__Try it__
Copy out the entries below exactly as they stand, but only from the line containing "Task: Start a video call in QQ chat" through the line containing "This screenshot has height=720, width=1280.".

╭─ Provided material

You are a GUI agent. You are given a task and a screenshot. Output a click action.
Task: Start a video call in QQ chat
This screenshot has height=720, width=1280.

╰─
╭─ Provided material

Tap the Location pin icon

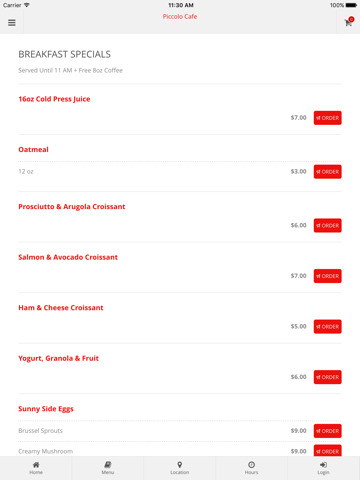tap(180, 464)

╰─
╭─ Provided material

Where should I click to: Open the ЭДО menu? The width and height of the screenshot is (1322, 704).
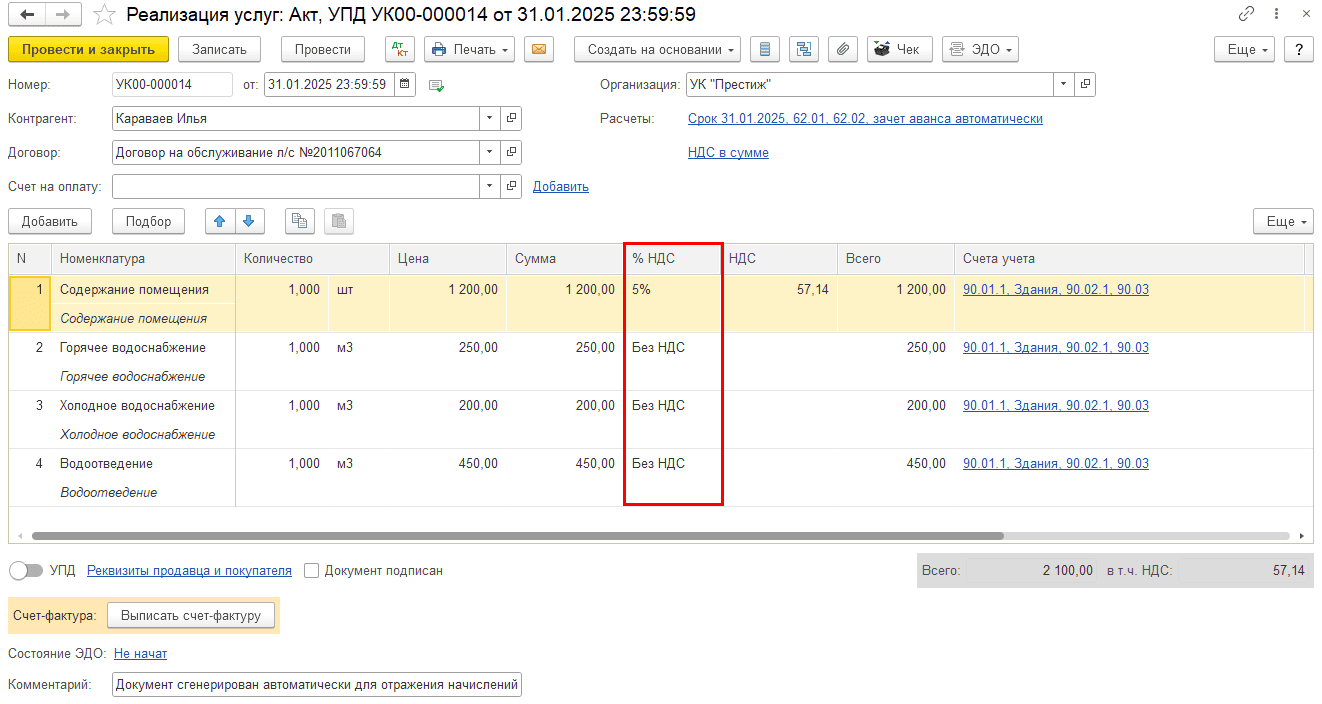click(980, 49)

╰─

__Task solution__
Task: Start a video call in QQ chat
This screenshot has height=720, width=1280.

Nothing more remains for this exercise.